--- PROBLEM ---
Below are entries with pictures in them. Output exactly the lines starting at the line with "The height and" and ending at the line with "the 72530000 axis", both included, but not the pictures.

INFORMATION below:

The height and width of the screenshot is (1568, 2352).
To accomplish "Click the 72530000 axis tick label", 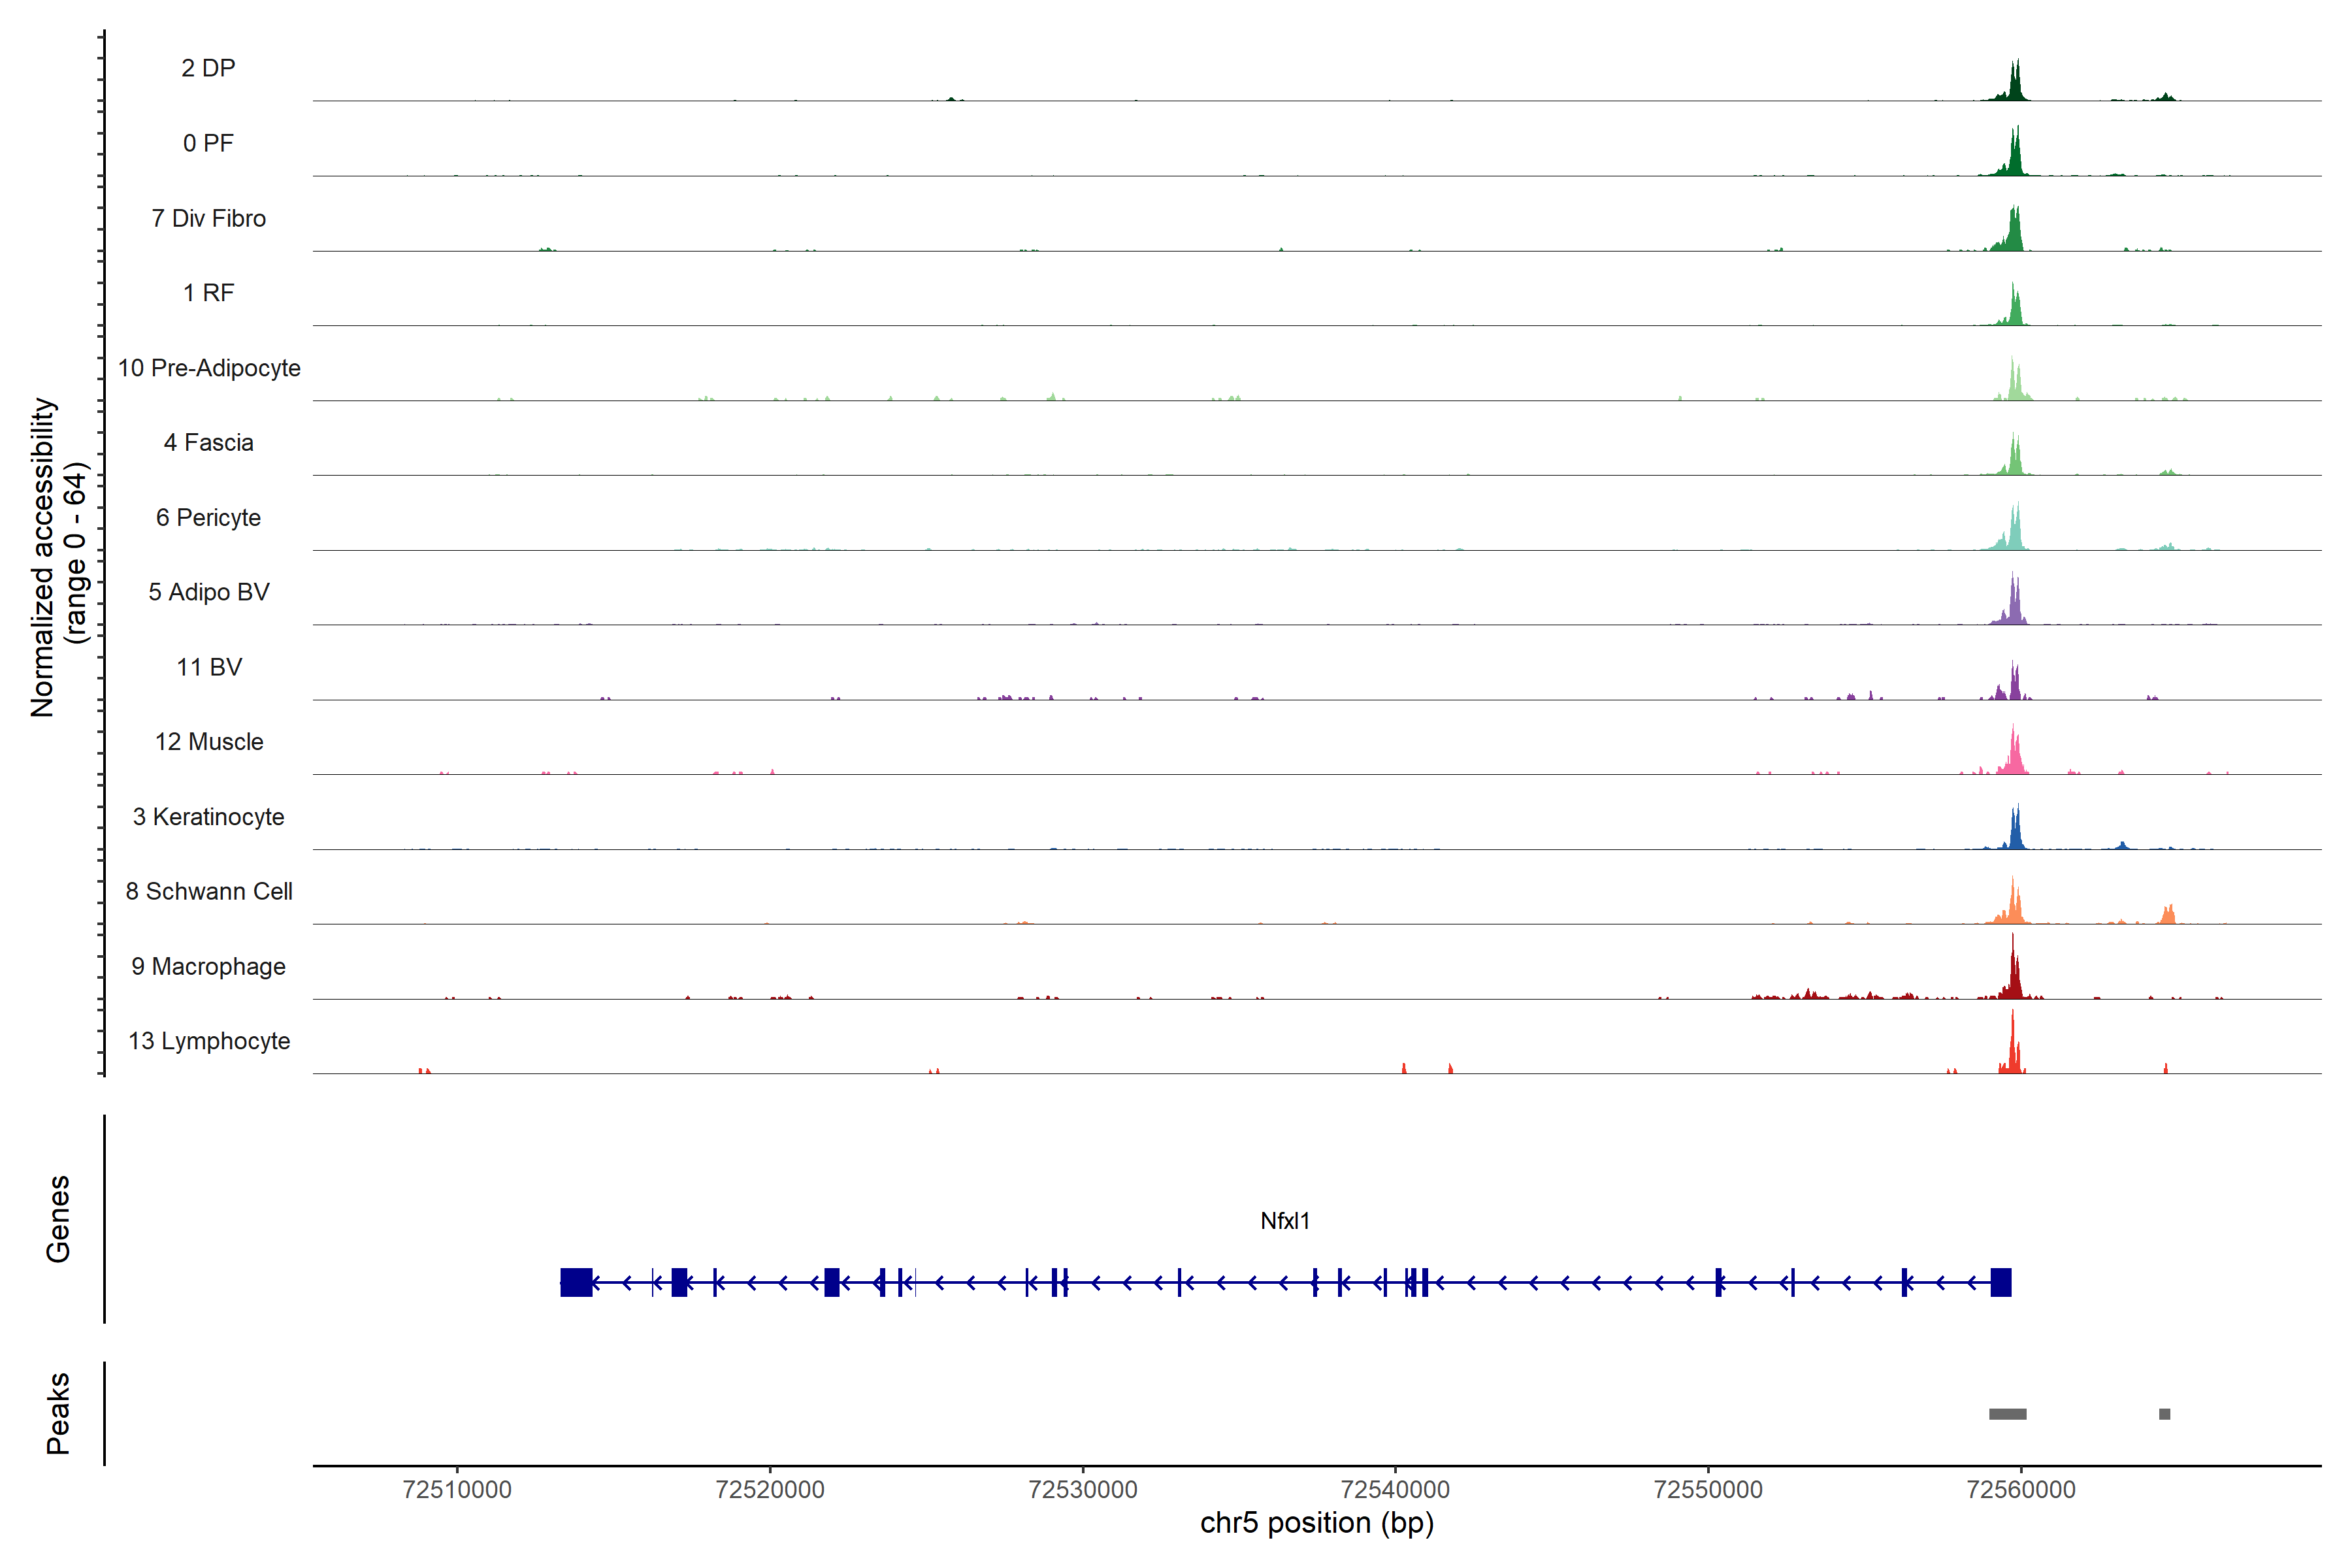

End of INFORMATION.
INFORMATION below:

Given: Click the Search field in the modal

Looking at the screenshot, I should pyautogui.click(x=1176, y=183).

End of INFORMATION.
INFORMATION below:

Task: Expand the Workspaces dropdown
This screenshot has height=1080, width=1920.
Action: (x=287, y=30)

End of INFORMATION.

--- EXERCISE SOLUTION ---
The height and width of the screenshot is (1568, 2352).
To accomplish "Click the 72530000 axis tick label", 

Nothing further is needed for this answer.